Women of Faith Advancing Economic Development
14 March 2022 | SIDE EVENT AT 2022 CSW
On Monday, March 14, 2022, the Network for Religious and Traditional Peacemakers and Tanenbaum Center for Interreligious Understanding showcased examples of faith actors advancing economic development as part of the 66th session of the Commission on the Status of Women (CSW). The event brought an opportunity for speakers to share how their work has helped to improve local economies by creating employment for women and young women in all of their diversities. Missed the event? Watch the recording below!
Moderator, Dr. Khouloud Khatib, Co-Founder and President of the Lebanese Organization for Defending Equality and Rights (LOUDER), explained how climate change and disaster risk reduction policies remain one of the greatest challenges of the 21st century. It is recognized that women are most vulnerable to the effects of climate change. Without gender equality today, a sustainable and equal future remains beyond our reach. Analysis shows that improving gender equality can enhance economic growth, and financial stability, and make societies more resistant to violent conflict.
Today, we must change the narrative that women are recipients of aid and victims of conflict. Women are in fact peacebuilders, changemakers, and the ones responsible for building community.
Dr. Sarah AK Ahmed, Director of Program Operations at Preemptive Love, prioritizes engagement in disadvantaged communities such as IDP camps, refugee camps and their host communities. It is important to hold space for women to imagine their own roles in creating and leading businesses, especially while the economy remains a largely male-dominated sector.
To determine how to best support local communities and ensure women have opportunities to meaningfully engage, Dr. Ahmed follows three key steps:
1. Identify the communities in need and get involved. Listen to their needs, and analyze what shape the economy takes inside of those communities;
- Link those communities with others that have gone through similar efforts. This creates a group of those who are “learning” from those with “lessons learned” through efforts such as entrepreneurship circles; and
- Do. For Dr. Ahmed and her team, this most often takes the shape of developing sustainable self-owned micro-businesses.
In Syria, a huge number of families now consist of just women and children. Men were either at war, detained, missing, or dead. Tastakel Organization board member, Thurayya Backour, explained how the organization began to mentor women in smaller communities to enable them to learn crafts and enter the workforce to provide for their families. The focus shifted to reeducation, as they identified that many Syrian women were already educated but never were expected to enter the workforce. Tastakel works to provide professional development for women and to open the path for them to play an important role in the peace process, including: bringing more women to meaningfully participate at the negotiation tables and in the creation of local governments, as well as being heard internationally such as at the UN. In addition, Tastakel offers advocacy training, psychosocial support, and capacity-building to encourage Syrian women looking to run their own small businesses, join the workforce, and take leadership positions such as public office.
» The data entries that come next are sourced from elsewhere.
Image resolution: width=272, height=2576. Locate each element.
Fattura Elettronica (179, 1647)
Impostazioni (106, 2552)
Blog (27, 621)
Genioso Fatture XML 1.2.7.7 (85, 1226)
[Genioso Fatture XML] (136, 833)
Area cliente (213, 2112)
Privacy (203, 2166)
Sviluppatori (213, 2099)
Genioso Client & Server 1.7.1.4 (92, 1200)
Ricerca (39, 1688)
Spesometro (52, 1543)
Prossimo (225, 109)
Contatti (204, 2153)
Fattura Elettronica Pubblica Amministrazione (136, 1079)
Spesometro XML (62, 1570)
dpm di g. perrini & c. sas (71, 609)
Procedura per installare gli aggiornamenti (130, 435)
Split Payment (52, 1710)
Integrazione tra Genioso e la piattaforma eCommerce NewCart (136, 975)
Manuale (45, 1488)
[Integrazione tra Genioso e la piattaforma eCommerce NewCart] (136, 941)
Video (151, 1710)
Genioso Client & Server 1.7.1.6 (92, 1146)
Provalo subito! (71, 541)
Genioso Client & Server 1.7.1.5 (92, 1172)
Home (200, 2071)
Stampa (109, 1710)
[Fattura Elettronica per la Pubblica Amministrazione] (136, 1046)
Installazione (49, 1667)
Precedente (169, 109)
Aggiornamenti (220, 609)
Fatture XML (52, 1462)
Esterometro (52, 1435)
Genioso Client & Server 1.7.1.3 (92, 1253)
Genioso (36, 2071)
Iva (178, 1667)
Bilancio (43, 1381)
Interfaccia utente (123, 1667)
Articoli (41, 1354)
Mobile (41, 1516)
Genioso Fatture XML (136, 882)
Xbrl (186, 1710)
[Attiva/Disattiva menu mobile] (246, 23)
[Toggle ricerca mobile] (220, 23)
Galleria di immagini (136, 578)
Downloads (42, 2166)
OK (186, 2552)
In Nigeria, Sister Veronica Onyeanisi, Executive Director of Women’s Interfaith Council (WIC), supports young girls through WIC’s skill acquisition training to women, as well as capital to start a business and mentorship throughout the process. WIC educates the public on women’s rights through a radio program that discusses issues concerning women and young girls. As it stands, young women are faced with complex challenges without the means to meaningfully address them. For instance, a girl’s education in Nigeria often ends at home, in the kitchen. Young girls are married off as early as 12 years old.
For a woman to have a voice, she must be economically empowered. One of the biggest challenges recognized by Sister Onyeanisi is the indigenous and cultural harmful practices, which are often backed up by religious text. For example, in many places there is a focus on pudor: women are expected to stay at home and not carry out activities. It hinders their leadership positions, as even those with access to decision-making positions are often there for show and not actually listened to.
Although women champion their own cause, they need their male counterparts to spread the message. The biggest challenge is the patriarchal element of most religions, which does not allow for women to hold important office within their religions. Kassoum Coulibaly and his organization, the Global Institute for Women’s Empowerment Group believe it is crucial to include young boys in the conversation around women’s rights, so that men can become part of the solution. Mr. Coulibaly and his organization have developed a pilot initiative to bring women into the agricultural sector. Educating young girls in agriculture allows for a higher chance at creating a sustainable business, having access to capital, and owning land. The results are a stronger economy and more food security, which directly impacts the overall security situation in Mali.
A Final Tweet!
To conclude the event, panelists to send us off with a short “tweet” encapsulating their message:
Dr. Sarah AK Ahmed: “Empowered women empower women”.
Thurayya Backour: “Empowered women make the world a better place.”
Sister Veronica Onyeanisi: “Continue to empower women, ensure they are qualified, equipped, and ready for any position they aspire to”.
Kassoum Coulibaly: “When we empower women, we empower our communities. Faith leaders should be at the front of that thinking and action. And let’s bring more men and boys into the conversation!”